Como parte do tratamento, ele também criou o documentário Inside My Head para compartilhar sua história, e um concerto de mesmo nome que arrecada dinheiro para pesquisas sobre câncer. A banda anunciou que estava de volta em 8 de setembro de 2021, e que se apresentariam com Tom. Tudo que os meninos têm feito desde então é por ele e para lembrá-lo de sentimentos incríveis que moravam no passado, antes que seja tarde demais. Por isso Battleground é a principal referência para entender o Most Wanted: lá nasceu o amor que tinham pela vida, por compartilhá-la e jamais esquecê-la.
Não há nada de novo no que cantam, apenas saudade e valor pelos dias brilhantes que viveram. O The Greatest Hits possui 15 faixas remasterizadas, 5 acústicos e 3 edits alternativos na sua versão Extended Deluxe. As músicas escolhidas como sucesso envolvem desde o começo com All Time Low até a péssima Walks Like Rihanna do Word Of Mouth. Enquanto isso, Rule The World e Colours são inéditas e parecem desmembrar Gold Forever, pois a letra de ambas retomam os versos dourados sobre governar o mundo, enfatizando pela primeira vez que precisam estar juntos para que isso aconteça.
O Most Wanted é sobretudo uma despedida. Não existe investimento musical no álbum, mas sim uma homenagem à memória. A verdade é que Tom pode partir a qualquer momento, mesmo que seu câncer esteja estável.

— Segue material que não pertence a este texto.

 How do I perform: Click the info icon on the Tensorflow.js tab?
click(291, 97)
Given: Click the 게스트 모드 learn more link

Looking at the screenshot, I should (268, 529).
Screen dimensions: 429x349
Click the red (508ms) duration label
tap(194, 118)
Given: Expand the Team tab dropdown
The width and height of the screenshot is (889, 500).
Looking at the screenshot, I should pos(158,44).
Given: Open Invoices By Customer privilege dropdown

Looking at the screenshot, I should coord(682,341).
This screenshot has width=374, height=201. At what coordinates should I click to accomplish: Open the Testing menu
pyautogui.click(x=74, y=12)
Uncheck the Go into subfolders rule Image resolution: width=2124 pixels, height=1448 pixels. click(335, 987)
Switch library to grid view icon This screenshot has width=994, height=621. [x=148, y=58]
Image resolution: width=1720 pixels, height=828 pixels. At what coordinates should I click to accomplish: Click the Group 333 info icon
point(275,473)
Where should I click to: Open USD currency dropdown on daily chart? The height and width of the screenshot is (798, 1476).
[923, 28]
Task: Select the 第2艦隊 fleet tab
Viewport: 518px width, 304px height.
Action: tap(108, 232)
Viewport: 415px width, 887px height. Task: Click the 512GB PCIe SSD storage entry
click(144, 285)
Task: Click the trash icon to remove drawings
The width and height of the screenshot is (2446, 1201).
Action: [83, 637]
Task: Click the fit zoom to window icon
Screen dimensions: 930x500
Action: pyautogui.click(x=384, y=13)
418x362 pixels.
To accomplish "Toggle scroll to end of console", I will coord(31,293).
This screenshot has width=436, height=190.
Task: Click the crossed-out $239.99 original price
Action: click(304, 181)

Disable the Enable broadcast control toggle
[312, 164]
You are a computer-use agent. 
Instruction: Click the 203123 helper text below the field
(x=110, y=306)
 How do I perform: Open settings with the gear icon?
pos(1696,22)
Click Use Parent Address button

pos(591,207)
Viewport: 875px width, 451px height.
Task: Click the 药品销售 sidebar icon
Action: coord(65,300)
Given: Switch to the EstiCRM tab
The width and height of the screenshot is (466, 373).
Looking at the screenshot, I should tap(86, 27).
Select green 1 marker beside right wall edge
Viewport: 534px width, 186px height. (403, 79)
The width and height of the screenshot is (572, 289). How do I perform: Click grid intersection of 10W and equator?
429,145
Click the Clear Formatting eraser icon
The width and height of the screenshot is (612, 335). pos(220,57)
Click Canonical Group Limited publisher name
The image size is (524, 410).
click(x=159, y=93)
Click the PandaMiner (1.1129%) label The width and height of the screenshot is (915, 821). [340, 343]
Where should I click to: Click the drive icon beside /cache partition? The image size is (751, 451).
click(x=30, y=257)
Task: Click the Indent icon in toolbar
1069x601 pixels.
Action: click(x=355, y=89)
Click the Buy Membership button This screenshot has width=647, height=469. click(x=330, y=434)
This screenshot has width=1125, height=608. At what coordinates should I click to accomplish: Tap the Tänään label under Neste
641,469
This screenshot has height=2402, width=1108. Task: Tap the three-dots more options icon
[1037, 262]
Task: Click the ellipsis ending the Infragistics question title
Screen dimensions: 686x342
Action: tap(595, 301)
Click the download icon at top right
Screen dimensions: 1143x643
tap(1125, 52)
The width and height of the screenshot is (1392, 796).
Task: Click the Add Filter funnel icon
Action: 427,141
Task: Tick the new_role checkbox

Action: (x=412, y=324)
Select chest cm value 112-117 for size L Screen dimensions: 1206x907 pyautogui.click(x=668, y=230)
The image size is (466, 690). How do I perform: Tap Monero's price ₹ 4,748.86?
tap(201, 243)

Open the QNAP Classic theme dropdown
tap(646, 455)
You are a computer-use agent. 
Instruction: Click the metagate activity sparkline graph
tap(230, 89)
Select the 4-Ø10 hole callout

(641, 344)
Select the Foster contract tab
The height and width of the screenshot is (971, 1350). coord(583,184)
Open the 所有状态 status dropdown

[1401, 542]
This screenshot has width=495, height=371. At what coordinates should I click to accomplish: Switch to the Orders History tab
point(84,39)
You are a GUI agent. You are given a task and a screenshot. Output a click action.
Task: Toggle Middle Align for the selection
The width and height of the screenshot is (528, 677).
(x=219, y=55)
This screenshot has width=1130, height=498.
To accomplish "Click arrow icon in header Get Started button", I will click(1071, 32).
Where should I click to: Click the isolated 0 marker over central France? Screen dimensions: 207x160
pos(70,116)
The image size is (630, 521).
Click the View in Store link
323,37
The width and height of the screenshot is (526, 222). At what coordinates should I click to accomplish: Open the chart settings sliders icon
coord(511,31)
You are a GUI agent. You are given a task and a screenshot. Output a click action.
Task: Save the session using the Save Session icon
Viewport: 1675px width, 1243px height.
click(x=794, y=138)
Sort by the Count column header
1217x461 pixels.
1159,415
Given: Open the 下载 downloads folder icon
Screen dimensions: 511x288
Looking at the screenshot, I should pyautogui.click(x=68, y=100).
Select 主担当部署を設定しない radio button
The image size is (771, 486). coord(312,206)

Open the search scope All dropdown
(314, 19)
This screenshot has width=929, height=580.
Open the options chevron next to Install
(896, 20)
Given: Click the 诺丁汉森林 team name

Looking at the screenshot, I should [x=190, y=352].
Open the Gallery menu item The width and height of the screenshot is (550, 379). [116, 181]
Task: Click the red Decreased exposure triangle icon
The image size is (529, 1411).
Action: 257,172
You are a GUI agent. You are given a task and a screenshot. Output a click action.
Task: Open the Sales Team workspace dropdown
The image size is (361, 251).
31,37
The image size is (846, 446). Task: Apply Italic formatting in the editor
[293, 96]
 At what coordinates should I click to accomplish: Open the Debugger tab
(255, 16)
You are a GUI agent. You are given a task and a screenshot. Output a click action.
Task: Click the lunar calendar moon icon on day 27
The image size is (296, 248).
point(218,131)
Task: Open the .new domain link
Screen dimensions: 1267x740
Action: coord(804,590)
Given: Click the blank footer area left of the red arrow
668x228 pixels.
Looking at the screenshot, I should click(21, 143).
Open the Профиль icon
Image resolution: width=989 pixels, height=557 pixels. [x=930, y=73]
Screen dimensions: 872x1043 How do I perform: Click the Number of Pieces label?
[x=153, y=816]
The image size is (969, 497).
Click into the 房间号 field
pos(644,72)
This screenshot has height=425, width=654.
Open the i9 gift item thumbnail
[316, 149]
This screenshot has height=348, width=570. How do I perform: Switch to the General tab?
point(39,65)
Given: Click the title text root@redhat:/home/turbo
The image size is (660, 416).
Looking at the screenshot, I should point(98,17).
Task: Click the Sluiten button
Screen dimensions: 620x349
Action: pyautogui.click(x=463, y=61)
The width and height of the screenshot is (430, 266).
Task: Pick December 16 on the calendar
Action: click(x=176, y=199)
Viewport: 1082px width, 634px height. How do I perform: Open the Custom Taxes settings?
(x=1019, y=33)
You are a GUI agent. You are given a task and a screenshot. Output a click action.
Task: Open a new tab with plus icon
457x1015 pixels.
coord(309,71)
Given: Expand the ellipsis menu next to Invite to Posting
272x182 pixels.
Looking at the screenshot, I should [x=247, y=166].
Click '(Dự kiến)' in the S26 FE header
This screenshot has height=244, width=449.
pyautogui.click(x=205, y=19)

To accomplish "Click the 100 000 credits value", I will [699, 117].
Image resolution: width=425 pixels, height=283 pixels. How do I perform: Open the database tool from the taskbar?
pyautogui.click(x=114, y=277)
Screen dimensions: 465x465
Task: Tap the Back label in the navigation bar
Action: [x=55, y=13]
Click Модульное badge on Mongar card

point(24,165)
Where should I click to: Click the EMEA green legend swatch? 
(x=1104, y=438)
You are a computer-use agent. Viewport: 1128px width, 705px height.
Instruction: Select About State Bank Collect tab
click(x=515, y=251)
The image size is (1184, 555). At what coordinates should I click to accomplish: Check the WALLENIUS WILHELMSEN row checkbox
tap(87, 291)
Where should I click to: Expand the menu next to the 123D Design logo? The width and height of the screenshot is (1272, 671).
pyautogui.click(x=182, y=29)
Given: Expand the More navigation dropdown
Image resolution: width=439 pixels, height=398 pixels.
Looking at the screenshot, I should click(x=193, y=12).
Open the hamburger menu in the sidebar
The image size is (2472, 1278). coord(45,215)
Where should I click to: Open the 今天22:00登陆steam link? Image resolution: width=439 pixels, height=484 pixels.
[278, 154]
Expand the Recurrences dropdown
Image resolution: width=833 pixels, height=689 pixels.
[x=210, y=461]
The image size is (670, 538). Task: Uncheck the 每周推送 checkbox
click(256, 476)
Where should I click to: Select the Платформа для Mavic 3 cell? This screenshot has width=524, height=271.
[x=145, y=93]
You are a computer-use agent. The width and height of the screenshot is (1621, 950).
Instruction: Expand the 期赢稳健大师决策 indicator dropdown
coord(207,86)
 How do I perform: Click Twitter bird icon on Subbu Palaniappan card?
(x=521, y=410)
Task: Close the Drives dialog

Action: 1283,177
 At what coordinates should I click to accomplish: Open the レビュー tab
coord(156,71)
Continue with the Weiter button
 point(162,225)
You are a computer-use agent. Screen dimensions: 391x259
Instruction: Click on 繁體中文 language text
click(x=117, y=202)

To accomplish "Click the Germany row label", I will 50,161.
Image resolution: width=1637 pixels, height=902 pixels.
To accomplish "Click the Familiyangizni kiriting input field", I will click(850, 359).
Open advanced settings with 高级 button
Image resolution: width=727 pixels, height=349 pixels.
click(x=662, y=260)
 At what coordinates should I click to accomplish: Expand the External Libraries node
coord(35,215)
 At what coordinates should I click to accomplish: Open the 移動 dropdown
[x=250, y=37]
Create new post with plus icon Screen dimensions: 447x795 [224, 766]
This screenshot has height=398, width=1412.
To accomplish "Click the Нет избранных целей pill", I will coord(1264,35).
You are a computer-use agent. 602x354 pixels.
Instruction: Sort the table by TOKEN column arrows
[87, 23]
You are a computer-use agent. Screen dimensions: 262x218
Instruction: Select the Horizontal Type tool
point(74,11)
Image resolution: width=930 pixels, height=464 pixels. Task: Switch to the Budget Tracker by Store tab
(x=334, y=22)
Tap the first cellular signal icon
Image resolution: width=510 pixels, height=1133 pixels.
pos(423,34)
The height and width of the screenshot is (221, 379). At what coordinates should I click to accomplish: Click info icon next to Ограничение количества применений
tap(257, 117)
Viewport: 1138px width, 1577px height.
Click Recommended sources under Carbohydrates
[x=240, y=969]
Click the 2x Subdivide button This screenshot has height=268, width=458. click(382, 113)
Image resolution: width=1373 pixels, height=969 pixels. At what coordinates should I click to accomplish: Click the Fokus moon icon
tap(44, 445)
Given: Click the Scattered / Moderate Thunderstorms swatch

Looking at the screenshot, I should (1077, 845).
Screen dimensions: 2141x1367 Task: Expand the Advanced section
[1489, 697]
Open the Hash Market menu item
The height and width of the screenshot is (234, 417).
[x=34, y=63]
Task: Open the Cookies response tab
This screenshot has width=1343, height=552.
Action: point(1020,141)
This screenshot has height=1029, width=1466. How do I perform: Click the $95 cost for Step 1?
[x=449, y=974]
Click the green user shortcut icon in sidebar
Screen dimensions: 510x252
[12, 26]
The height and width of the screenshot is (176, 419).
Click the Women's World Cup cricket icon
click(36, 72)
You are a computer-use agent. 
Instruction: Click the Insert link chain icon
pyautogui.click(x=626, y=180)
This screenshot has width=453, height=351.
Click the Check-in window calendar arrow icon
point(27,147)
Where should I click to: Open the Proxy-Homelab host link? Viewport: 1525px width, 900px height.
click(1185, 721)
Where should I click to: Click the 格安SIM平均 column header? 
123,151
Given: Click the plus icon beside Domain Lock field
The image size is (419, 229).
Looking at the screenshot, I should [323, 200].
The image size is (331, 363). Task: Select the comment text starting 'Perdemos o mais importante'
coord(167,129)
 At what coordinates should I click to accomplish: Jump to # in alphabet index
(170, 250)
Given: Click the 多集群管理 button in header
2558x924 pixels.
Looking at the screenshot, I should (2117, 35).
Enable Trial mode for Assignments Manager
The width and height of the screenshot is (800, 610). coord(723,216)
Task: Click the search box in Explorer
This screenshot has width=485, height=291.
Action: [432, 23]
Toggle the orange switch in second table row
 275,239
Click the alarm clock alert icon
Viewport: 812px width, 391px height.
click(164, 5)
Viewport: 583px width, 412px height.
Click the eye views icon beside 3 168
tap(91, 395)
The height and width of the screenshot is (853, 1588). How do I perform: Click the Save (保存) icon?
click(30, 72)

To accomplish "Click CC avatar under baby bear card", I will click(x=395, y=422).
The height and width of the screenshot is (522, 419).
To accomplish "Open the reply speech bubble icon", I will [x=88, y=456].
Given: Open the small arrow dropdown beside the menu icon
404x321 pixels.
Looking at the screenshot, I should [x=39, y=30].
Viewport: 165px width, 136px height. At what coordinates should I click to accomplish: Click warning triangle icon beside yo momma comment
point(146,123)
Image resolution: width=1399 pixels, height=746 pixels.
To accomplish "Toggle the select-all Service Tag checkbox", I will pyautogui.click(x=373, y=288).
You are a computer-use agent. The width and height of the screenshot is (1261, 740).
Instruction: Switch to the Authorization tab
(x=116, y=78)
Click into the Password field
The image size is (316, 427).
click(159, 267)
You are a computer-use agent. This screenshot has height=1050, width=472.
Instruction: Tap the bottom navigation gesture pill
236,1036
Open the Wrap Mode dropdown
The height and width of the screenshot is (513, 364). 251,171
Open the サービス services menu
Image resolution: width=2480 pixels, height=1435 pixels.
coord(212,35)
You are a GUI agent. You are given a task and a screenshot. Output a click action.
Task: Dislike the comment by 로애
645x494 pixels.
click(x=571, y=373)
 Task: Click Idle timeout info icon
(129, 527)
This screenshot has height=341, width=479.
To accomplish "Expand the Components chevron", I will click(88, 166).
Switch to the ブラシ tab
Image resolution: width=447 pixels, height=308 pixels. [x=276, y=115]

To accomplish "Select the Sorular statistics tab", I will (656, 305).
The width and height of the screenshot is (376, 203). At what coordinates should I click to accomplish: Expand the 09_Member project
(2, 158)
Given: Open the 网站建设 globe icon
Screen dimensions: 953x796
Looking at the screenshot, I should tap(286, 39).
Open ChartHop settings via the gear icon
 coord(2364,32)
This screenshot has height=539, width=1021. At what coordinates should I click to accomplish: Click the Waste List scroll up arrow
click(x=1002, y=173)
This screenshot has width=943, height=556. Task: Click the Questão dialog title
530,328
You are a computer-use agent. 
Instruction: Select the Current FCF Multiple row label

Sua debilitação vocal e física é difícil de ser assistida para quem o conheceu como um moleque de voz grave e muita marra. Com mais dor do que quando eles se separaram em 2014, minhas lágrimas escorrem ao ver a filha mais velha de Tom cantando Glad You Came.
Muito do que eu entendo sobre o mundo, compartilho com a The Wanted: a vontade de voar de Rocket, o gosto em viver intensamente o momento de Invincible, o romance sofrido de Everybody Knows, e agora o amor pela recordação de Gold Forever. O acústico de Remember é a única que iluminou meu coração no novo álbum, ainda mais com seu clipe de momentos lindos que os meninos estiveram juntos. Feliz, o assisto sozinha, é aí que eu me lembro com saudade e orgulho, de tudo o que sinto por 5 caras que nunca vi diante dos meus olhos. Mas eu garanto que manterei viva as memórias de cada um deles no meu coração, enquanto torço desesperadamente por ter tempo de vê-los.